* Mariana Dias Mariano e Rafael Osvaldo Machado Moura
Nas últimas semanas, mais precisamente durante a cobertura da Copa do Mundo na Rússia, vários casos de assédio praticados em prejuízo de mulheres têm sido noticiados, tanto contra torcedoras, como contra profissionais da imprensa. Além disso, atos de racismo em sentido amplo também têm vindo à tona. Desde a eliminação da seleção brasileira no Mundial, no último dia 6 de julho, o jogador Fernandinho tem sido insultado com palavras ofensivas, racistas e de ódio nas redes sociais.
As situações de assédio contra as mulheres têm sido manifestadas por beijos forçados, toques indesejados e abraços involuntários, além de ofensas misóginas, algumas de cunho sexual, causando sérios constrangimentos às vítimas que se encontravam entre torcedores homens.
As ofensas exercidas contra a jornalista brasileira Mariana Zacarias, que está cobrindo a Copa do Mundo na Rússia, denotam a naturalidade com que a violência contra mulheres ainda impera em nossa sociedade. Em uma delas, um homem tentou beijá-la à força enquanto a jornalista se preparava para uma intervenção diante da câmera. Em outra ocasião, outro homem lhe tocou as nádegas. Por fim, Mariana foi agarrada por um desconhecido, igualmente contra sua vontade.
Cabe ressaltar que esses modelos de conduta não são atualmente tolerados pelo direito brasileiro, apesar de ainda o serem culturalmente e, em alguns casos, até mesmo aprovados (tratados como meras brincadeiras engraçadas) por parte de nossa sociedade.
Em nosso País, as ações de beijar, tocar ou agarrar alguém de modo forçado, caso envolva violência física ou grave ameaça, poderão configurar prática do crime de estupro, previsto no artigo 213 do Código Penal, com pena de 6 a 10 anos de reclusão (prisão em regime inicialmente fechado).
Caso não se encaixem no crime de estupro, tais condutas podem ser catalogadas na figura típica preconizada no artigo 61 da Lei de Contravenções Penais, que penaliza a ação de importunar alguém, em lugar público ou acessível ao público, de modo ofensivo ao pudor. Ainda, se a ação ou omissão ofender ou humilhar publicamente a vítima, atingindo sua honra subjetiva, poderá configurar crime de injúria, com pena prevista no artigo 140 do Código Penal.
Em resumo, é importante se ter em mente que tais atos molestadores da liberdade, no mais das vezes em prejuízo das mulheres, não são admitidos pela lei brasileira, gerando repercussões criminais a seus autores.
De outro lado, atos racistas são repudiados na Constituição da República e considerados crimes imprescritíveis e inafiançáveis, podendo, basicamente, gerar dois tipos diferentes de crimes. No caso de insultos contra pessoas específicas, em razão da raça, estará consumado o crime de injúria racial, previsto no artigo 140, § 3º, do Código Penal, com pena de reclusão de um a três anos e multa.

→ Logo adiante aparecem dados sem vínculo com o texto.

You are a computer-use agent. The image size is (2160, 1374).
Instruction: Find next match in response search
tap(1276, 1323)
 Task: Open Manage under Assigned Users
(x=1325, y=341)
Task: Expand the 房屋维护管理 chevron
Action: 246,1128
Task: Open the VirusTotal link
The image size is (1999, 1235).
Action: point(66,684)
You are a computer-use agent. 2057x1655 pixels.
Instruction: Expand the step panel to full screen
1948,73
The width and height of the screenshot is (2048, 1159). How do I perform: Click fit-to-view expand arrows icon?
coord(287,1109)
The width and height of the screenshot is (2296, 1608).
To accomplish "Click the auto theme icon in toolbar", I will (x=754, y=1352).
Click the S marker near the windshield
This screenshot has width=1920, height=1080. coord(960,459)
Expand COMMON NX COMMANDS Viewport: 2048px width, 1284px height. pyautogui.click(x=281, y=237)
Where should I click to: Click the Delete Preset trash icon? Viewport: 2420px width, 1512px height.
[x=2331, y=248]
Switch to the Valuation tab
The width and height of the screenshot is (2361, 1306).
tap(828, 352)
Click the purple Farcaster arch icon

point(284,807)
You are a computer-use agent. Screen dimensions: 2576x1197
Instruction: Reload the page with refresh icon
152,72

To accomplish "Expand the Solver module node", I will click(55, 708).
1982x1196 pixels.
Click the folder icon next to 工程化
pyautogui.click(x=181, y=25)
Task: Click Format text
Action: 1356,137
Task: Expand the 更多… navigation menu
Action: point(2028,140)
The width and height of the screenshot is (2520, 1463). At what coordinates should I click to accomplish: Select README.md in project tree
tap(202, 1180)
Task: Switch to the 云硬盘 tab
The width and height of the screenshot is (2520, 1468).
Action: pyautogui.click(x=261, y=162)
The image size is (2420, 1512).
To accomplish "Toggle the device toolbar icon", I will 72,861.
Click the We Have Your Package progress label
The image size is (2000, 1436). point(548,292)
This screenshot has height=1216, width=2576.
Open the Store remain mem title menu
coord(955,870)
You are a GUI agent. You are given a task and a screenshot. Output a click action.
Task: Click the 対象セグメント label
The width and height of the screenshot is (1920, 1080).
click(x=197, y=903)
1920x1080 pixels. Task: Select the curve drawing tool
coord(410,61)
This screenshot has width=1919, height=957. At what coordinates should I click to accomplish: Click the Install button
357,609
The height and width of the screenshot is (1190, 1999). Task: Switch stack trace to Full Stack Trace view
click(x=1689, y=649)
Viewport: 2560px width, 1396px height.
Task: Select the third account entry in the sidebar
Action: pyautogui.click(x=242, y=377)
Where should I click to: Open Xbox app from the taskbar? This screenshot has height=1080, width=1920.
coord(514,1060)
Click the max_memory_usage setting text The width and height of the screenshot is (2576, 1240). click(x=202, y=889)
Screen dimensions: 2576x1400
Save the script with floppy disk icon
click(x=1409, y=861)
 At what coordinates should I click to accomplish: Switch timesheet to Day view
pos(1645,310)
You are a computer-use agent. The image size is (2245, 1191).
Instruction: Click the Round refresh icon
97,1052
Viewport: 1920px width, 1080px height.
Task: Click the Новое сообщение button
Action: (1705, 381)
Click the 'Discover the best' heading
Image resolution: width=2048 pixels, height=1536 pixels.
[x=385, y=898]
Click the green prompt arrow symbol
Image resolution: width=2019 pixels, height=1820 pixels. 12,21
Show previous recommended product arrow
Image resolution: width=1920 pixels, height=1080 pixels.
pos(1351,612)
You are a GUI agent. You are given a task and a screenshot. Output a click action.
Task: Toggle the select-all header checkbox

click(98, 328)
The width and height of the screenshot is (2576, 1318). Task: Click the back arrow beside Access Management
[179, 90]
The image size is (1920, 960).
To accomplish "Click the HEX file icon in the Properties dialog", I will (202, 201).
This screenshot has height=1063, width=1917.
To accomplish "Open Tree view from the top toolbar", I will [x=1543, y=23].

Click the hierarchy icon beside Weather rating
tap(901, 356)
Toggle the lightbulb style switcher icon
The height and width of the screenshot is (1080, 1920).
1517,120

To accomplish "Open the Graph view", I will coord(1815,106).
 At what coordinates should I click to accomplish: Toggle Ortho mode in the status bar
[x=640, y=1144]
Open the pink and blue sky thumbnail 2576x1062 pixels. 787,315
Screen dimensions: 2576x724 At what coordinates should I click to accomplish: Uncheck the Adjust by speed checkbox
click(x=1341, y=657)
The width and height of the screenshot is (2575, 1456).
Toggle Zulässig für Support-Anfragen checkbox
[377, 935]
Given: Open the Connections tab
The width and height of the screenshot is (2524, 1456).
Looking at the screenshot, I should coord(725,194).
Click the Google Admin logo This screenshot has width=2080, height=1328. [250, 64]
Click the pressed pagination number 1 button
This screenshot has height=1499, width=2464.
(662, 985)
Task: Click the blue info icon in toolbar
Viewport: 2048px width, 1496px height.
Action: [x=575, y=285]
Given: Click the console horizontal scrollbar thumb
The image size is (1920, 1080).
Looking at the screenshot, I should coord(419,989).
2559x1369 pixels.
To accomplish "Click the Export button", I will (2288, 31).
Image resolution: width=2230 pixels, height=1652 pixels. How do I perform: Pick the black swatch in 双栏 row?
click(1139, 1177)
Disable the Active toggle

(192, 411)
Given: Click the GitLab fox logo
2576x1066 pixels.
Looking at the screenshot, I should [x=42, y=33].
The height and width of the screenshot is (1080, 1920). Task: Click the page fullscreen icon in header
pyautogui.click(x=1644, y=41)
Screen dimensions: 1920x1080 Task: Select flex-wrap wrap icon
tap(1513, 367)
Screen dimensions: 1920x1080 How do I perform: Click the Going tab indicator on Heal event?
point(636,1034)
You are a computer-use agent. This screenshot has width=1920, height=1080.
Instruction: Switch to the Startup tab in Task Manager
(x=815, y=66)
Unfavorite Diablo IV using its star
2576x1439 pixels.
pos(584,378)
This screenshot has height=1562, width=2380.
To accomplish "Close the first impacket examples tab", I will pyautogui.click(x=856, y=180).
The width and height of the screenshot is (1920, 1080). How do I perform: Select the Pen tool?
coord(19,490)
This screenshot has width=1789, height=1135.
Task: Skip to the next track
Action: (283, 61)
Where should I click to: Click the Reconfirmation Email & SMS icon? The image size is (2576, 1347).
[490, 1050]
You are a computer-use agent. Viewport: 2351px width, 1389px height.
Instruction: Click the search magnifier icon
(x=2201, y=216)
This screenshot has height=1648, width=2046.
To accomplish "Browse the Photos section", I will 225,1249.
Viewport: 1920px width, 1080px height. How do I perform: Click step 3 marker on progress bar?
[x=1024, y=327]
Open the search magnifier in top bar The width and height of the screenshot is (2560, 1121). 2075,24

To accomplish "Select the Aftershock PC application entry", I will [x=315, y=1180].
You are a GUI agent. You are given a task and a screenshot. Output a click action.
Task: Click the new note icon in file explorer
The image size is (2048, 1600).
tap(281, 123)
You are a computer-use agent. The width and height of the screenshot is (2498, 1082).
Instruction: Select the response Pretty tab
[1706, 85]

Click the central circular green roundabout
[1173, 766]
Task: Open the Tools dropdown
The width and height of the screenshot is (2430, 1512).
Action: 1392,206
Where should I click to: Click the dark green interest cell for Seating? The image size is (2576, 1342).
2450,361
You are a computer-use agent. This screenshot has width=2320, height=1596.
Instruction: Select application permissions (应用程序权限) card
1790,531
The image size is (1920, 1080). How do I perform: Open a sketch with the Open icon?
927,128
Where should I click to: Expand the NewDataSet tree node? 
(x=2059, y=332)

Tal delito se perfectibilizará por meio do uso de palavras depreciativas com relação à condição da pessoa atingida por motivo de raça, cor, etnia, religião, origem ou da condição de pessoa idosa ou com deficiência. Em tais casos, para o exercício da ação penal, a vítima deve manifestar seu interesse, perante a polícia ou o Ministério Público, de que o autor do fato seja investigado, processado, condenado e punido.
Já quando a conduta de preconceito ou discriminação se dirigir a um determinado grupo ou coletividade, estaremos diante dos crimes de racismo em sentido estrito, previstos na Lei 7.716/1989. Destacamos o crime previsto no artigo 20 desta Lei, que torna criminosas as condutas de praticar, induzir ou incitar a discriminação ou preconceito de raça, cor, etnia, religião ou procedência nacional. Assim, é criminoso o discurso de ódio voltado a destilar preconceito e discriminação a grupos sociais pelos motivos citados.
Por fim, recordamos que tais crimes podem ser praticados por meios telemáticos (internet, principalmente redes socais), o que não afastará a responsabilidade criminal dos seus autores.
Assim, é imprescindível que as pessoas tenham consciência de tal legislação, para que, diante de similares atos sexistas ou racistas, procurem a polícia e/ou o Ministério Público para reportar os fatos delituosos e dar início à investigação, evitando a impunidade.
O mais importante na luta contra o machismo e o racismo é que se efetive o respeito de todos e todas por todas e todos, por meio de uma transformação cultural que valorize a pluralidade e a empatia. Porém, se determinadas pessoas optarem por não atuar inspiradas nos melhores e mais civilizados valores humanos, restará, nos casos extremos, o direito penal como instrumento de proteção das vítimas.
* Promotores de Justiça que atuam no Centro de Apoio Operacional às Promotorias de Justiça de Proteção aos Direitos Humanos.